Reading your comment is like all my work within the FDD for the past three-six months was null and I can’t be happy about that… Why are stewards not even looking at what we are building and just “hating” on us? Is that fair for the contributors here? Is that fair towards me? Who worked 60+ hours a week and 80+ during the round to make sure the grant creators, our donors and our matching funds are protected?(4 real, you can look in our Discord during the round and see what’s up).
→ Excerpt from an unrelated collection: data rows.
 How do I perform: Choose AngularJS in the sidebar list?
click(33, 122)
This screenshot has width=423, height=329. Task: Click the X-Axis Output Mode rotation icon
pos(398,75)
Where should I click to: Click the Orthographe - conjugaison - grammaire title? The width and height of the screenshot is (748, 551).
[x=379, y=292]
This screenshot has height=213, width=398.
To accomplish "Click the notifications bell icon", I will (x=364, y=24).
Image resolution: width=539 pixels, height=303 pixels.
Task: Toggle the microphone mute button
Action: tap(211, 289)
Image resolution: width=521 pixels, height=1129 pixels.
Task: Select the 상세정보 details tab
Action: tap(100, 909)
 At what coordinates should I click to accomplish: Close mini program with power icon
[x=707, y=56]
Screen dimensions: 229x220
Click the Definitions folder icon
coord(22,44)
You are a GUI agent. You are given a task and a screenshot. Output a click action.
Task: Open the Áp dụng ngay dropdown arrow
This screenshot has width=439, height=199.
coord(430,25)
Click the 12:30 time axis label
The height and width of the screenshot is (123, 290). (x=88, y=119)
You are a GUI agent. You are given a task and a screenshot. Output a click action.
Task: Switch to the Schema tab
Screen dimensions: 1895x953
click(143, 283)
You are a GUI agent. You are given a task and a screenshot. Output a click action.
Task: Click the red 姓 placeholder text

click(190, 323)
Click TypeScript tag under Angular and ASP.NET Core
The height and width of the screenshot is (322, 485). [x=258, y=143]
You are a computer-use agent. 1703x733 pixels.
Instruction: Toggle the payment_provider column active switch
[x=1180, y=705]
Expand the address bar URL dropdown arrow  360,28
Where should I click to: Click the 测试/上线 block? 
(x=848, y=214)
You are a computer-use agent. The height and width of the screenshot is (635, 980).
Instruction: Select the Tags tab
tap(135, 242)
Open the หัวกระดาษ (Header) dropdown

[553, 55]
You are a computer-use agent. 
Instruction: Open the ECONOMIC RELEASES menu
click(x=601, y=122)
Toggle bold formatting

Associating the FDD with grant reviews nullifies all the hard work done by my peers.

If you really care about Gitcoin DAO, the grants program and our community please try to understand what major issues we face …we have entire organizations trying to game the system, we have hundreds of people that are creating fake grants…all while running the round, ensuring sybil protection and trying to solve “unsolved” research problems…

Those people are not reviewing grants, I am the driver of Round Management, only my squad handles grant reviewing and as I stated above that costs 10-20k MAX per round. This round we actually want to reduce that number with 50%, which is not fair for our contributors, but we need to reach a balance that satisfies the DAO.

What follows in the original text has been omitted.